Learn From Video Games
The gamification concept is more than just scoring points and earning badges and plaudits, Cueva points out; it also involves understanding the psychological triggers that keep people engaged. This means focusing on motivation that's intrinsic (what individual patients care about) and not extrinsic (what a health insurer or healthcare delivery organization thinks they care about).
Jane McGonigal, a game designer and author who developed SuperBetter to help counteract the symptoms of her own post-concussion syndrome, says empowered patients benefit from positive reappraisal, a perception of social support and a willingness to engage with their stressors, among other factors.
A game such as SuperBetter, which helps users set goals as they recover from injury or illness or focus on living a healthier life, can turn stress into "post-traumatic growth" and act as a "springboard to unleash our best qualities," McGonigal says. When this happens, she adds, people avoid a life that's filled with the top five regrets of the dying.

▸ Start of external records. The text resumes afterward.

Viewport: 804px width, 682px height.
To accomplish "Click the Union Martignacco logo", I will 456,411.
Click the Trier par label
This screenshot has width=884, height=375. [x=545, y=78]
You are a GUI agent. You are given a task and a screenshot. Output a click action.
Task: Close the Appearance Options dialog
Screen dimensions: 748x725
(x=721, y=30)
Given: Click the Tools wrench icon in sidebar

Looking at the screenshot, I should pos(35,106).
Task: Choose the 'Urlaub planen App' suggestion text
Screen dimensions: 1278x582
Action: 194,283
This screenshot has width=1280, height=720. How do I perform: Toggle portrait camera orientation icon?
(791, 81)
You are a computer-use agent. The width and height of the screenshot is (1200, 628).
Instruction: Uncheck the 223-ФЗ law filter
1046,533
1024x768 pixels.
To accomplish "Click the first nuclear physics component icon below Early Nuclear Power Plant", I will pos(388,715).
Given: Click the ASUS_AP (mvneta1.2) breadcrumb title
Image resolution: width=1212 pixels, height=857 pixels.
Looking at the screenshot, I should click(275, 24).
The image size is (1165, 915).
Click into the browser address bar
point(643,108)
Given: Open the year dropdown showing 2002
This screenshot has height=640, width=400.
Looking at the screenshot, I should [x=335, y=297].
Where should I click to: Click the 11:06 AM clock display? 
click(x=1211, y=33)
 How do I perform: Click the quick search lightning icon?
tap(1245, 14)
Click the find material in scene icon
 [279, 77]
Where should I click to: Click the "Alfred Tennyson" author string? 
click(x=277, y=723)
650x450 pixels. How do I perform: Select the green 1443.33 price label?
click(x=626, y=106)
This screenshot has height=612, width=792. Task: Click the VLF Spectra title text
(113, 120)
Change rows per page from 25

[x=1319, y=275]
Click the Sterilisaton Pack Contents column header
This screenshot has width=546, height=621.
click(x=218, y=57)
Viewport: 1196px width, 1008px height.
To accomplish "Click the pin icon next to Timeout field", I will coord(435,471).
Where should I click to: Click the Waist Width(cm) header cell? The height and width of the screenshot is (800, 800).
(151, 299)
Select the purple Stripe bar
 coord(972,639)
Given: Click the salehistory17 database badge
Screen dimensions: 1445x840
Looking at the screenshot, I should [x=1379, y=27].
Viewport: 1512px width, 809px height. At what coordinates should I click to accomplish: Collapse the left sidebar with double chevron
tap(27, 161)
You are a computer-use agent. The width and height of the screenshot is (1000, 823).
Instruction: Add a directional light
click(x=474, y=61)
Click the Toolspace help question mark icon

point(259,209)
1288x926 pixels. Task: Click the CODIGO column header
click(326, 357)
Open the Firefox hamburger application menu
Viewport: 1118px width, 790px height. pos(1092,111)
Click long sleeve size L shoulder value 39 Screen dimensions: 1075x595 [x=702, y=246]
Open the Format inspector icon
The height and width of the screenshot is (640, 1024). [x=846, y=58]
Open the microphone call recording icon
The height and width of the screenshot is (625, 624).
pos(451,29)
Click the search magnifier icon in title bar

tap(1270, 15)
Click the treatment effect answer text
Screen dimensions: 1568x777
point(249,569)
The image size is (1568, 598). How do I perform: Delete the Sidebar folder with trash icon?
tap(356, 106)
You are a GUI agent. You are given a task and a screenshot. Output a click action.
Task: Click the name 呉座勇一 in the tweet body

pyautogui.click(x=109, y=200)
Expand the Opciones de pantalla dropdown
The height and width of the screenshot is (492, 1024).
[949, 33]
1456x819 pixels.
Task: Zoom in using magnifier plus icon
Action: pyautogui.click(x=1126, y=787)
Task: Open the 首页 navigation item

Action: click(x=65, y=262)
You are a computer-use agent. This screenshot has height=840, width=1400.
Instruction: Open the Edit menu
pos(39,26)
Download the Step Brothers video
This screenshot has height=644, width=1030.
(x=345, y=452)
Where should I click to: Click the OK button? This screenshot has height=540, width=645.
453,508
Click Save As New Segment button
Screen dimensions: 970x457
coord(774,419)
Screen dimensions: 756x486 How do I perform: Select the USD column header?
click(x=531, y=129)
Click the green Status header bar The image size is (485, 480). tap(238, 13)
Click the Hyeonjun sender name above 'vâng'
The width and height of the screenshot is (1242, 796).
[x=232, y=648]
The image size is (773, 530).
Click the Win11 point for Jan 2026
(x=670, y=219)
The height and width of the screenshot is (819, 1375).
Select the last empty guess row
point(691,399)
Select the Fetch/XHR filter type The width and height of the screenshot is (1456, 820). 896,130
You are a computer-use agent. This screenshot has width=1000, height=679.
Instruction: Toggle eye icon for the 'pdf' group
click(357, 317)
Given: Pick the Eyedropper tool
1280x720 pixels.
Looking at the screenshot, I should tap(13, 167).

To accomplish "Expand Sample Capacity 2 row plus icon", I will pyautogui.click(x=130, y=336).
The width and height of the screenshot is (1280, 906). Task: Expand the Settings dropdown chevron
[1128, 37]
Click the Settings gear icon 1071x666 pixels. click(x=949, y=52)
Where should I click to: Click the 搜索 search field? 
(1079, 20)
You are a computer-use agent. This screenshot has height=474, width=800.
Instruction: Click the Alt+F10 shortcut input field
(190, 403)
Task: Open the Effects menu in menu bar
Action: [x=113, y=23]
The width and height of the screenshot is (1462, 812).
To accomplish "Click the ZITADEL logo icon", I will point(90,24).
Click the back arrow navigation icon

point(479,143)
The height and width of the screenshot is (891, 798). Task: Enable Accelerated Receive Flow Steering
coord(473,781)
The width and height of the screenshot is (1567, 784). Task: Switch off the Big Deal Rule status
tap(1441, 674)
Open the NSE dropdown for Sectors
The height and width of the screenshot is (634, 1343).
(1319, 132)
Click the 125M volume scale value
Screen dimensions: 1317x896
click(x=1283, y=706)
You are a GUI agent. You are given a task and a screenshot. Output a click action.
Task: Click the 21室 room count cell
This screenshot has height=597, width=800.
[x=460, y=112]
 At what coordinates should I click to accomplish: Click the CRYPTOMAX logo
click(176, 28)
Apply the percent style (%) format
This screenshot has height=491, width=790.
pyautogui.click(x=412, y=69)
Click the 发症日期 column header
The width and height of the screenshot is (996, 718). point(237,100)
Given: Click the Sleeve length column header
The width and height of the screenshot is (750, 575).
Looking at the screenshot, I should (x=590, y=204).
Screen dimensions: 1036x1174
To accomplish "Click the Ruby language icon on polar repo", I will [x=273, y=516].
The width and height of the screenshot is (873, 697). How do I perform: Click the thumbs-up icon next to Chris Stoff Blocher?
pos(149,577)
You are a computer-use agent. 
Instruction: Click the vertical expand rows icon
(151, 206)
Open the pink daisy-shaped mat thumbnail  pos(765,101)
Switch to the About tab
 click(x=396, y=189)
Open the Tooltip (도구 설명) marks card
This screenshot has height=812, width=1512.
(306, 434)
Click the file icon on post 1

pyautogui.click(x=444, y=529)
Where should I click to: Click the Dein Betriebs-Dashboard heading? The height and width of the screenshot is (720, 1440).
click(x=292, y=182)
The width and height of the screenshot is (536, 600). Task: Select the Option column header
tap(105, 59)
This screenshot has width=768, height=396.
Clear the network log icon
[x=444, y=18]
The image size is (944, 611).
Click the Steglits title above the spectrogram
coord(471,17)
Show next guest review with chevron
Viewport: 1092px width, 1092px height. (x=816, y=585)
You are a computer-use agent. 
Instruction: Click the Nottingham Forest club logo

Support Measurement-Based Medicine
The evidence-based medicine concept suggests that information from many sources-from EHR systems to medical devices and, yes, games-can help physicians make care decisions. But Jamie Heywood, cofounder and chairman of the research and peer care site Patients Like Me, says that's a misnomer, since there's really no evidence that the decisions will work.
It's better, then, to focus on measurement-based medicine, he says. This tracks the severity and impact of a condition to support patients (who make life choices), physicians (who make care choices) and researchers (who determine what works). "You have to solve all three together," Heywood says. "That's when you really learn something."
When measurement becomes part of the care process, physicians can predict how a patient will do, decrease the time it takes to know what works for that patient and, critically, know what the next patient will need in order to receive better care, Heywood says. The key is that the output of all this measurement is clear, relevant, doesn't make a patient anxious and will help him or her change.